08/01/2023
DA 21-0337
Case Number: DA 21-0337
IN THE SUPREME COURT OF THE STATE OF MONTANA
2023 MT 146
STATE OF MONTANA,
Plaintiff and Appellee,
v.
ISAIAH JAMES PEHRINGER,
Defendant and Appellant.
APPEAL FROM: District Court of the Sixteenth Judicial District,
In and For the County of Custer, Cause No. DC 2020-44
Honorable Michael B. Hayworth, Presiding Judge
COUNSEL OF RECORD:
For Appellant:
Chad Wright, Appellate Defender, Alexander H. Pyle, Assistant Appellate
Defender, Helena, Montana
For Appellee:
Austin Knudsen, Montana Attorney General, Christine Hutchison,
Assistant Attorney General, Helena, Montana
Wyatt Glade, Custer County Attorney, Miles City, Montana
Submitted on Briefs: May 10, 2023
Decided: August 1, 2023
Filed:
Vir-6A.-if
__________________________________________
Clerk
Justice Jim Rice delivered the Opinion of the Court.
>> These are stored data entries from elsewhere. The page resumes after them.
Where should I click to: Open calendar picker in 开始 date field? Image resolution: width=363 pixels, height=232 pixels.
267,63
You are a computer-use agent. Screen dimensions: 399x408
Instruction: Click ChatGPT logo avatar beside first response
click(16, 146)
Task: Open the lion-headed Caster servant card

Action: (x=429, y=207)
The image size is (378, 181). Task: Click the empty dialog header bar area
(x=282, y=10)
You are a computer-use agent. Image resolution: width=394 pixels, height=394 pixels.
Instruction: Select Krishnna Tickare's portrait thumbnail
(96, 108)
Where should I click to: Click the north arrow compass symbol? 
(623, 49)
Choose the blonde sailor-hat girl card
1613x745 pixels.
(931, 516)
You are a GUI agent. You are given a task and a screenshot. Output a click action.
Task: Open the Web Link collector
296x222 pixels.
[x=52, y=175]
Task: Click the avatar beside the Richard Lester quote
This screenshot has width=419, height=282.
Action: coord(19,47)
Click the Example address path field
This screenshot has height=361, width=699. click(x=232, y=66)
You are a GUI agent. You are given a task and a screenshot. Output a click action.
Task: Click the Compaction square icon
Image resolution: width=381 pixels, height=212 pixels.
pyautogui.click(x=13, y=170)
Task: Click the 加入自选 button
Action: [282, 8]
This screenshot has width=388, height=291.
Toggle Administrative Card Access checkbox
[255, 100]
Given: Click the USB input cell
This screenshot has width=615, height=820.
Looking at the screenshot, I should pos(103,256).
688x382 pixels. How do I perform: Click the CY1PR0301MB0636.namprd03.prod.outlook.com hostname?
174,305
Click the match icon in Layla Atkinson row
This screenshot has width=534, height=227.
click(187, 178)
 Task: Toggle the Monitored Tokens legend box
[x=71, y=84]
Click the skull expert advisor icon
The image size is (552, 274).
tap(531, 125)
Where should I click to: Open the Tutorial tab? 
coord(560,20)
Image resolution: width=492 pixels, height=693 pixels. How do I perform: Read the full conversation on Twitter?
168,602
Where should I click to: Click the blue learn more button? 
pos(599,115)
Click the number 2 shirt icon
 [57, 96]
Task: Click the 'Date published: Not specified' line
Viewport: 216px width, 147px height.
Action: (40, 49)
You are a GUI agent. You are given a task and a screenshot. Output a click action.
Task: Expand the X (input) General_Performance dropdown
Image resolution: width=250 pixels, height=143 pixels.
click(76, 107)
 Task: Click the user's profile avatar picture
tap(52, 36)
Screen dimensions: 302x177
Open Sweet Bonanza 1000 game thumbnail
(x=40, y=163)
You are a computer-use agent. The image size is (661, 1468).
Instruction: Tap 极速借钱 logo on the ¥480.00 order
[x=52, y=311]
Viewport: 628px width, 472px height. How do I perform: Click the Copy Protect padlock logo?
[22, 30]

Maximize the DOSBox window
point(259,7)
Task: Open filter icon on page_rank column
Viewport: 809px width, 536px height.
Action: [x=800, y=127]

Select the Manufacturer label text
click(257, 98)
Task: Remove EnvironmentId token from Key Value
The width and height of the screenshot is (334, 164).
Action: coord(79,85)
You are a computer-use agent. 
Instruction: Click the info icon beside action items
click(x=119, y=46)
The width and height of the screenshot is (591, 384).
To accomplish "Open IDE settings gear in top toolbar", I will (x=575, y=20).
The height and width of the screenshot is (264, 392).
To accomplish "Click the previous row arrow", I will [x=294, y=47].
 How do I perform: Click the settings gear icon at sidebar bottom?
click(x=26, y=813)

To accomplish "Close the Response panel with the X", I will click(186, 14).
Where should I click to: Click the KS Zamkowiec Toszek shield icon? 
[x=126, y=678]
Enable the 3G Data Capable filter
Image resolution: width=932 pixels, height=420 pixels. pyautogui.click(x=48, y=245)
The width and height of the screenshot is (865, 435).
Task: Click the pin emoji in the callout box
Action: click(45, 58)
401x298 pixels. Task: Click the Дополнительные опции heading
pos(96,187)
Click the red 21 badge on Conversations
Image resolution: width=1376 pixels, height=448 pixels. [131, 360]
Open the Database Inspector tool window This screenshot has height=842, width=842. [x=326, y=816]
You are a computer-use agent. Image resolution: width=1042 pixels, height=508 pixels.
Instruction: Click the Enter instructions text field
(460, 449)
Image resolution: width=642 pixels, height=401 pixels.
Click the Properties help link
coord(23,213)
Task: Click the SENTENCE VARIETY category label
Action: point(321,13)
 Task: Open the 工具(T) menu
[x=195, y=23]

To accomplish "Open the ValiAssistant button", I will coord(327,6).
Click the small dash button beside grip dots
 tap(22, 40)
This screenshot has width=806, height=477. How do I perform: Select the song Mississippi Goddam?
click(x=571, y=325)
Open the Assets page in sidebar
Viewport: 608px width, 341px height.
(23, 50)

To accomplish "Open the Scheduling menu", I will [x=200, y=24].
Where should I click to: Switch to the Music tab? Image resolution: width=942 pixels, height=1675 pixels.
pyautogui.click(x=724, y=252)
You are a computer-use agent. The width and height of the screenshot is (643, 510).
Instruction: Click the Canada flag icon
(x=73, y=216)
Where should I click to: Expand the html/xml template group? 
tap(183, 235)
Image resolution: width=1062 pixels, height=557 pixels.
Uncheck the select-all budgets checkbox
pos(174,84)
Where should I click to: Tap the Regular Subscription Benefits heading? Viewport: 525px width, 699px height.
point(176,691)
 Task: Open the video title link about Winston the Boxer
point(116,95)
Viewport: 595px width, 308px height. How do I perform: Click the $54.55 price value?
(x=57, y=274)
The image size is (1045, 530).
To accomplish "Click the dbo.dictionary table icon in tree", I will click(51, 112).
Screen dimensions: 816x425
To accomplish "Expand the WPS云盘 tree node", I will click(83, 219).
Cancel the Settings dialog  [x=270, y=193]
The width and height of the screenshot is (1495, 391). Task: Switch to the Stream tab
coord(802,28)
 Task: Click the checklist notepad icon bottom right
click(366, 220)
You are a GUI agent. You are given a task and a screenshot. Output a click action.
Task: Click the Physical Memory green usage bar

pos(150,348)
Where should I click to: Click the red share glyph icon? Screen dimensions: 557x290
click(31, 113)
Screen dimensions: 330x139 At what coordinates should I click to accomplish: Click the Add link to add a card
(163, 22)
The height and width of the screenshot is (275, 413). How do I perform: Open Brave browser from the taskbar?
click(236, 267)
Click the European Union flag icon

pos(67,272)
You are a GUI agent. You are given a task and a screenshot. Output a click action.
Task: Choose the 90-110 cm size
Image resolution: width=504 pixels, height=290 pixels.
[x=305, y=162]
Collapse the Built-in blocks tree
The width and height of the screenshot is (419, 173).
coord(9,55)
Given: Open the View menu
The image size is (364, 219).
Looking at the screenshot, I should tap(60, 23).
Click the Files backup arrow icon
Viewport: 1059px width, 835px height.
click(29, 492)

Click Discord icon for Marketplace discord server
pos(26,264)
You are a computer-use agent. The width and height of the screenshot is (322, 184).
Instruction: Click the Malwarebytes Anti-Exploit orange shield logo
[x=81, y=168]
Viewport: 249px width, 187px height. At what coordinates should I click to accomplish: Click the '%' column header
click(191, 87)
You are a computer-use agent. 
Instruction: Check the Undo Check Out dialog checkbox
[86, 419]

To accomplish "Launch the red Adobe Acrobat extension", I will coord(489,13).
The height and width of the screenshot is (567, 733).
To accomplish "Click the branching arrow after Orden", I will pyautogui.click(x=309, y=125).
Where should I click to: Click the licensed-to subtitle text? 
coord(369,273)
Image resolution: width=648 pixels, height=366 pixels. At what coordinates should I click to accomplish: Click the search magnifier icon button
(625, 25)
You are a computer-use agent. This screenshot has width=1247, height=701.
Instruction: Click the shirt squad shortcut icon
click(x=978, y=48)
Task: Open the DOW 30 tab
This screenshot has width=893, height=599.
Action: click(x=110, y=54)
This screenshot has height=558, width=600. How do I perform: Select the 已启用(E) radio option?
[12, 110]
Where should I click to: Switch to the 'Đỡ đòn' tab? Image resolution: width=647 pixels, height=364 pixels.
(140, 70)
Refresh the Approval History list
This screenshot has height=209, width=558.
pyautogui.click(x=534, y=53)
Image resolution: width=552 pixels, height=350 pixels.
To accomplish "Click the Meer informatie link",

¶1 Isaiah James Pehringer appeals from the judgment entered by the Sixteenth Judicial
District Court, adjudging him guilty of five offenses: felony assault on a peace officer or
judicial officer, in violation of § 45-5-210(1)(a), MCA (Count II); misdemeanor assault, in
violation of § 45-5-201(1)(a), MCA (Count I); and three counts of misdemeanor assault
with a bodily fluid, in violation of § 45-5-214(1)(a)(iii), MCA (Counts III, IV, and V).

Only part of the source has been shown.